● **Passage**
***

Ground State Symmetry of Single Electron w/ Non-Interacting 2nd Electron

[positron]

for a symmetrical potential with one electron, i know that the wavefunctions are symmetric or antisymmetric. for the ground state why is the wavefunction symmetric?

Also, if you add a second electron that is non-interacting, (why) does it have the same wavefunction as the first electron?

 

[Physics Monkey]

I assume we are talking 1d here? So you've solved the 1d Schrodinger equation and have obtained the bound states of the system, right? You've put your first electron into the ground state, now what is the lowest energy single particle state available to the next electron? (Hint: the electron has spin 1/2)

 

[positron]

I assume we are talking 1d here? So you've solved the 1d Schrodinger equation and have obtained the bound states of the system, right? You've put your first electron into the ground state, now what is the lowest energy single particle state available to the next electron? (Hint: the electron has spin 1/2)

***

● **Set of tasks**
a. Reproduce the ground-state symmetry thread between "for a symmetrical" and "the first electron?", inclusive.
b. Answer from the ground-state symmetry thread:
(i) For a symmetrical potential with one electron, what does the opening post say the wavefunctions are?
(ii) How many dimensions does the first reply assume?
(iii) What spin does the reply's hint give the electron?
c. Write the next part of the ground-state symmetry thread.

● **Data extract**
***

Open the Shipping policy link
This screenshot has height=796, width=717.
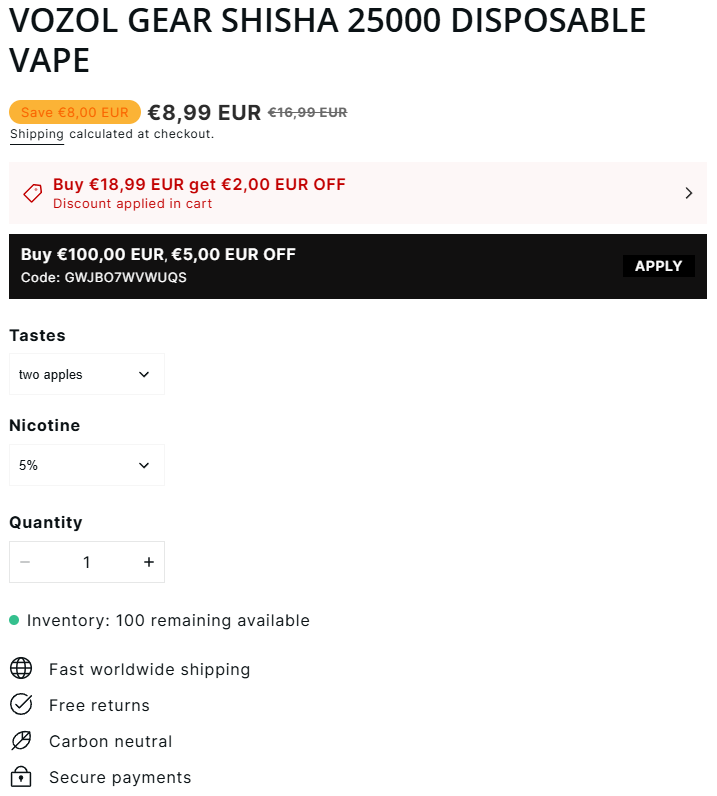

***

● **Answers for the tasks**
a.
for a symmetrical potential with one electron, i know that the wavefunctions are symmetric or antisymmetric. for the ground state why is the wavefunction symmetric?

Also, if you add a second electron that is non-interacting, (why) does it have the same wavefunction as the first electron?

b.
(i) Symmetric or antisymmetric.
(ii) One (1d).
(iii) Spin 1/2.

c.
Yes, the problem is in 1-D. The potential is a general symmetric potential, so we don't know necessarily have an actual analytical solution to Schrodinger equation. So how do we know the ground state must be symmetric, and that if we put another electron in the potential, it has the same wave function?

 

[CarlB]

for a symmetrical potential with one electron, i know that the wavefunctions are symmetric or antisymmetric. for the ground state why is the wavefunction symmetric?

An intuitive explanation:

It's because the ground state has the smallest average energy. Energy in QM comes from two places, potential energy and kinetic energy. If you look at the form of the KE operator you will see that KE is smallest when your wave function slope is least (more flat). So the ground state only has one hump. That is, the more humps you got the more you have to go up and down and the higher the slopes.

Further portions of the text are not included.